Samuel Palmer (spalmer@fundy.ca)
Sun, 18 Jan 1998 07:49:41 +0100


Dianna and LS,

> 1. Quality.
> Quality is reality. Quality is the ethical principle of the good. Thus

> reality is a moral order. Quality, like reality, is known to us as
> awareness. As such, it is impossible to define.
>

I think I can offer some further simplification.
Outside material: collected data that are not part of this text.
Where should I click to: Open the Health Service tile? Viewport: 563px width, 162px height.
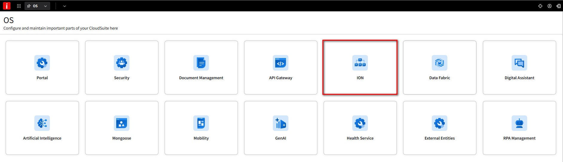360,128
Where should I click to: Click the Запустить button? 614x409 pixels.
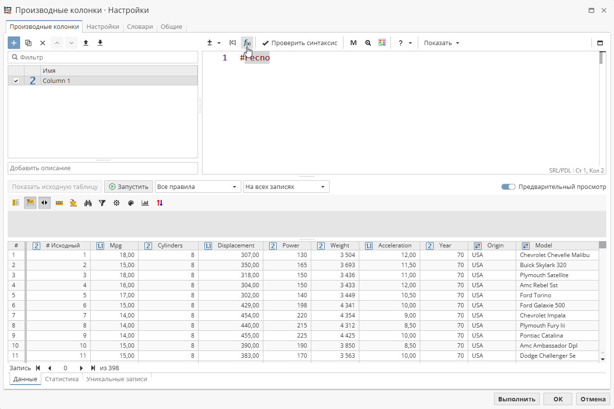129,187
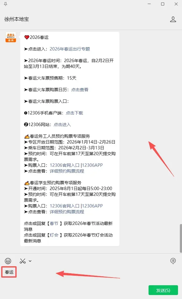View 详细预约购票流程 for migrant workers

[67, 171]
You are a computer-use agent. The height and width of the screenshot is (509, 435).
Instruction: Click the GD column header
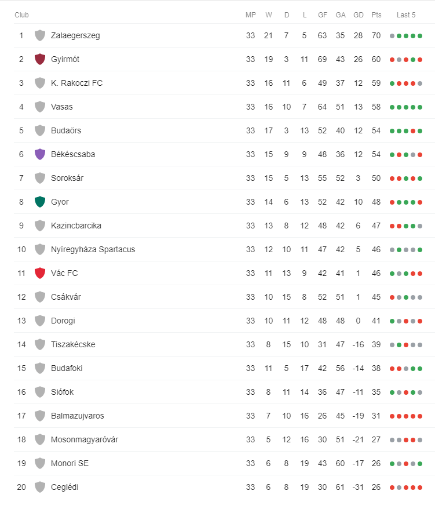click(359, 15)
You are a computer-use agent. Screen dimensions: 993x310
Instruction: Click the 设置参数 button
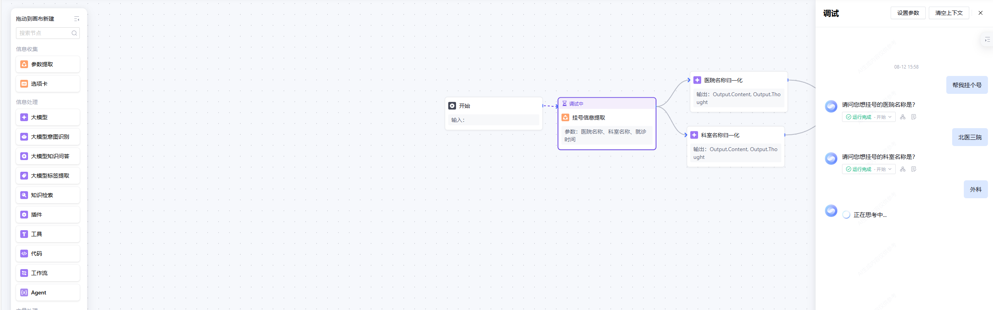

    For what I have observed, Quality is Pirsig's Tower of Balel. He put
it there because he knew it is the one thing none of us can agree on.
This may not help us much with definitions but it does tell us some
essential things - Quality is many things to many people. Quality also
operates on many different levels, for example on a subjective level,
Quality is what completes the decision between buying a cinnamon donut
or a boston creme, or on an objective, political level, Quality is a
more abstract assembly which drives the decisions made about abortion or
the arms race.

     We may not be able to agree on an answer to the question "What is
quality", because what we are really asking is "What is good". What we
can do, however, is see how Quality operates, on all levels - Inorganic,
Biological, Social, and Intellectual.

       When we speak of Quality in terms of it's operation, instead of
its absolute Intellectual definition (which will be debated for some
time yet), it becomes much simpler. The Quality we are defining is the
same Quality that brings about events on the smallest and largest scales
of Creation. The same Quality that brought about chemical bonding, the
Quality that cast light out of darkness, and saw that it was good, the
Quality that led to the concept of taxes (dang that Quality!).
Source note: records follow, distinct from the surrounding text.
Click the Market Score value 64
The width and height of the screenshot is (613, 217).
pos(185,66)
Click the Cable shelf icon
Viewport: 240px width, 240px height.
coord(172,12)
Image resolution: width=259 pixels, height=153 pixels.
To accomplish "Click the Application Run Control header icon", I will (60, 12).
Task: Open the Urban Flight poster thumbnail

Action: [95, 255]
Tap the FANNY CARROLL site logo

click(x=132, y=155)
For a simple, stripped-down definition of Quality, I can offer this:

1. Quality: An internal, unobservable response that brings about an
external, observable event.

Examples - Quality takes place on all levels of creation:

a) Inorganic - Quality is what precedes chemical reactions, for example,
when we pour vinegar into baking powder, it fizzes up because, on an
inorganic level, fizzing is fun - or good, if you will.
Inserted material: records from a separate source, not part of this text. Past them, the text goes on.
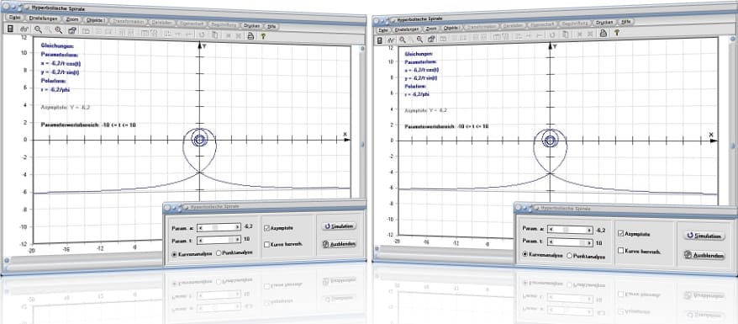Screen dimensions: 738x324
Task: Click the Param. t slider track, right dialog
Action: point(571,242)
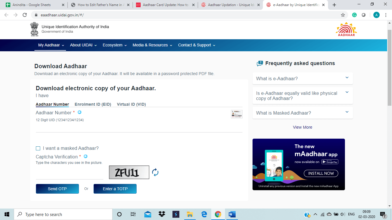Click the Aadhaar logo in header
This screenshot has width=392, height=220.
346,29
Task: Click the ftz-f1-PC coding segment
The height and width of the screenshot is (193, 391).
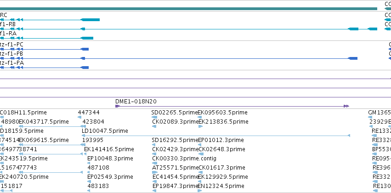Action: [x=85, y=49]
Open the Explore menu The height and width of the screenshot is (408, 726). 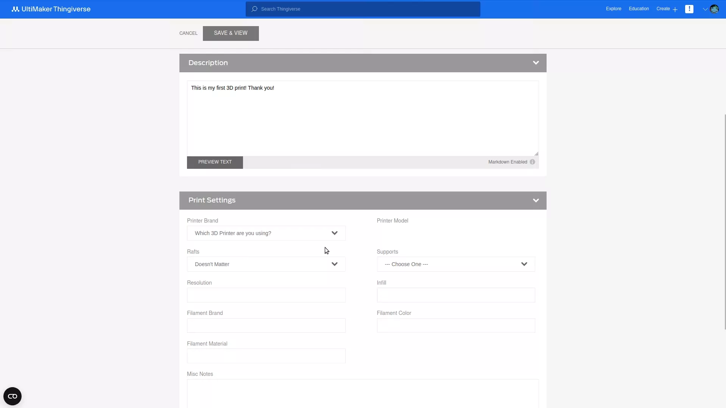pos(613,9)
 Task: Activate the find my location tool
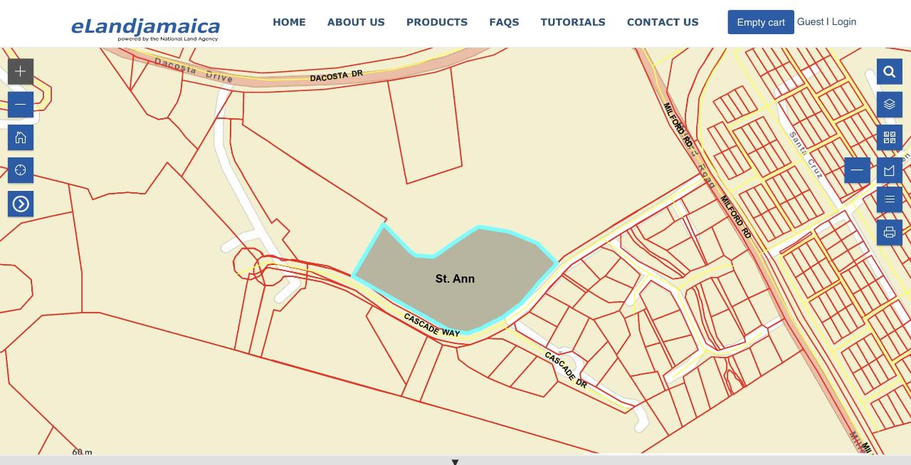(x=20, y=169)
b) Biological - Quality drives the events that have proliferated life on
the Biological scale of Creation. For example, plants will turn to the
sun because, to plants, it's better that way, it's what they "like".

c) Social - Quality is the "Moral Force" that brings about responses on
a social level, which strengthens and protects the social unit, for
example Buffalo herds operated almost as a single unit, and many species
of birds prefer to fly together, because, the more the merrier.

d) Intellectual - Intellectual Quality is a "public forum" which is
still being chiselled out, but it is an essential evolutionary step
which serves to bind societies together. A perfect example is the
proliferation of the Internet, where people from all walks of life get
to share their thoughts on "what is good, and what is not good"

     What I like about this definition is that it doesn't really define
anything, but it does "click" somehow, at all levels. What this suggests
is that Quality is an event that precedes behavior, whether we're taking
about the behavior of protons, or the behavior of UN.
      We all are familliar with the process that brings about decisions
we make for our own personal reasons - but it is never easy to
understand what ultimately "finalizes" our decisions. There is always an
internal, unobservable link in the chain of events that brings about our
responses, and I think we can call that Quality.